Thin Lizzy - "Johnny The Fox" - Vinyl-Review

Nach drei kommerziell gefloppten Alben, aber immerhin einer Hit-Single ("Whiskey In The Jar") wurde der Gitarrist Eric Bell bei Thin Lizzy gefeuert und nach ein paar Interims-Lösungen die beiden Axemen Brian Robertson (vom Temperament feurig und aufbrausend) sowie Scott Gorham (eher ruhig und zurückhaltend) engagiert. Nach dem verunglückten "Nightlife" (1974) und dem sehr starken "Fighting" (1975) startete die Band dann in ihr künstlerisch erfolgreichstes Jahr 1976, das trotz großartiger Musik einen bitteren Nachgeschmack hinterließ. Aber dazu später mehr. Nach dem Meisterwerk "Jailbreak" und erstmaligen echten Verkaufserfolgten legte die Band noch im gleichen Jahr mit der Platte "Johnny The Fox" nach, die ihrem Vorgänger in kaum etwas nachstand. Die Band hatte sich aus Steuergründen dazu entschlossen, in den Musicland Studios in München aufzunehmen. Dieser Versuch wurde nach einigen Wochen jedoch als gescheitert abgehakt und die eigentlichen Aufnahmen fanden dann doch wieder in England, also in gewohnter Umgebung statt.

Seite 1 dieses Werks besteht aus fünf bärenstarken Songs, angefangen mit dem mitreissenden "Johnny", dass durch das typische Phil Lynott-Songwriting sowie die ebenso typischen Gitarren von Robertson und Gorham glänzt. Ebenso genial ist das darauf folgende "Rocky", sogar noch eine Spur härter und rockender als der Opener. Mit "Borderline" folgt die Lizzy-Lieblings-Ballade des Rezensenten mit einem bärenstarken Brian Roberson an der Lead-Gitarre. Die Hit-Single des Albums ist der Klassiker "Don’t Believe A Word", der nicht nur musikalisch glänzt, sondern auch dem Ladykiller Phil Lynott entlockt, dass er nicht immer so ganz einhundertprozentig ehrlich zu den Ladies war und ist, die gewisse Reize auf ihn ausüben. Ein Blick zurück in die Geschichte Irlands stellt "Fools Gold" dar, das erneut auf coole Melodien und diese fantastischen Twin-Gitarren zurückgreift.
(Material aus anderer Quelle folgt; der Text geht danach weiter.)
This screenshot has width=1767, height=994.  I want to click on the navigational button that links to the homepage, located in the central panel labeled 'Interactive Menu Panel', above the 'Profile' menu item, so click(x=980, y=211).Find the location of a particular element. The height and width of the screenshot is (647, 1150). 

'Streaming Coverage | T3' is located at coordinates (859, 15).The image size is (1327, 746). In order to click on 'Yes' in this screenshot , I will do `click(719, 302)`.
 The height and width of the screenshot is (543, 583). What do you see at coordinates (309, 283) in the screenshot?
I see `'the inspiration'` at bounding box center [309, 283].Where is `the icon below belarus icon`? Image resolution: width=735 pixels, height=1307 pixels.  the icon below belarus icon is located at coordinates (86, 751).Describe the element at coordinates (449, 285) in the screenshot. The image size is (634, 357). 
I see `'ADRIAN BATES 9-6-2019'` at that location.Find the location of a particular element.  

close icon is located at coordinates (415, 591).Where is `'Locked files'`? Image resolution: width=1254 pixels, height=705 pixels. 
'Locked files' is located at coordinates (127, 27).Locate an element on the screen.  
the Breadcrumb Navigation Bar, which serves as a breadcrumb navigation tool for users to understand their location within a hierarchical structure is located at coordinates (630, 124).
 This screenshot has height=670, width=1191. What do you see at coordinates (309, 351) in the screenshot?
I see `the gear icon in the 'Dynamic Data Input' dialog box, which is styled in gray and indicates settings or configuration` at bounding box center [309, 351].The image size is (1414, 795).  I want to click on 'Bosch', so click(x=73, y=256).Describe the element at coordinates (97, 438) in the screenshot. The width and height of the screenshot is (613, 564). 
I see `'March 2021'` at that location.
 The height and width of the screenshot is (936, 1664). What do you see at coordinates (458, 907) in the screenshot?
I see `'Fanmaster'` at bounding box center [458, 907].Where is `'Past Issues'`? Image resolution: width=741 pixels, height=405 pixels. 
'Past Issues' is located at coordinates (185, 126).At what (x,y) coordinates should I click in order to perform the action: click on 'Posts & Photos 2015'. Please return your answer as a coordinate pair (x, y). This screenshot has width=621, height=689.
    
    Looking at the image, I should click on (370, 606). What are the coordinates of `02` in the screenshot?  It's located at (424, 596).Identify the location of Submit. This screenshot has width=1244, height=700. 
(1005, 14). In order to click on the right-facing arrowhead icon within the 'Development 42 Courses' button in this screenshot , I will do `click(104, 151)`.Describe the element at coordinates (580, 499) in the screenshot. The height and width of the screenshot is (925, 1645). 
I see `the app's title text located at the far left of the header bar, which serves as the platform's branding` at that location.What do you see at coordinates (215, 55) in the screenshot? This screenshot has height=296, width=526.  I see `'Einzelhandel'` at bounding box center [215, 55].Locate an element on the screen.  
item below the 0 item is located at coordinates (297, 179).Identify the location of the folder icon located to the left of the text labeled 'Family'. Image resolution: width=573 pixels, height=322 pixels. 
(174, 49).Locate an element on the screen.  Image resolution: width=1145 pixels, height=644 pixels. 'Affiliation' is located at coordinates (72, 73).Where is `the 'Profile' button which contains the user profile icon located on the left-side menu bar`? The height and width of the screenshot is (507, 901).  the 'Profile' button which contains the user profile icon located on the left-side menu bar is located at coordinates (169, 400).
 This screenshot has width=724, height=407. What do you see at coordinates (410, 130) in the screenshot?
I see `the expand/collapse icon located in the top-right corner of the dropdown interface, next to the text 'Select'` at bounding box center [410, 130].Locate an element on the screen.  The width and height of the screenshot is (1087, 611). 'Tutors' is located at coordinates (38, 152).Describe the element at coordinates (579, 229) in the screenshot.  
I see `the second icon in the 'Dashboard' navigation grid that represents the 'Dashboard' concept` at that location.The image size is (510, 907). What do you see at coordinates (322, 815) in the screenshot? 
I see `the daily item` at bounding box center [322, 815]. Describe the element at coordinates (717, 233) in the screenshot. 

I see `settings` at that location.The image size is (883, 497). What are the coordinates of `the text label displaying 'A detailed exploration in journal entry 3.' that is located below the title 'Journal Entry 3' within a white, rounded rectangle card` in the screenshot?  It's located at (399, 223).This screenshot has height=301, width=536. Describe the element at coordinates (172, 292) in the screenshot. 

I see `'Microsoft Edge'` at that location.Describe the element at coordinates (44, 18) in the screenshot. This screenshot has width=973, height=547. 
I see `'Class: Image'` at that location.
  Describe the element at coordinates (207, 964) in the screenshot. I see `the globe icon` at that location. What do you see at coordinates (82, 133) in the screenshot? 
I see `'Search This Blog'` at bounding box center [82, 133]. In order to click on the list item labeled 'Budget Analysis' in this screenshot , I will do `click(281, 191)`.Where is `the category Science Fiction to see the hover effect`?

Um ehrlich zu sein, hatte ich die zweite Seite der Scheibe immer als deutlich schwächer in Erinnerung, was sich – frisch und konzentriert angehört – jedoch als Trugschluss erweist. Bei "Johnny The Fox Meets Jimmy The Weed" hatte der Funk bei dem Quartett Einzug gehalten. Ungewöhnlich, aber dennoch richtig gut. "Old Flame" ist eine dieser emotionalen Balladen, wie sie nur Phil Lynott schreiben konnte. Das großartige und von den für die Band so typischen Twin Leads bestimmte "Massacre" entstand nach Aussage des Produzenten John Alcock im Studio während der Aufnahme-Sessions. Eine weitere Ballade, diesmal stark von Scott Gorham inspiriert, ist "Sweet Marie", das ebenfalls klasse ist. Das abschließende "Boogie Woogie Dance" ist das einzige Stück der Scheibe, das die Qualität der anderen neun nicht halten kann. Wahrscheinlich wollte man die vom Tempo eher langsamere zweite Seite nochmal mit einem flotteren Stück beenden. Keine Großtat, aber auch kein Total-Ausfall.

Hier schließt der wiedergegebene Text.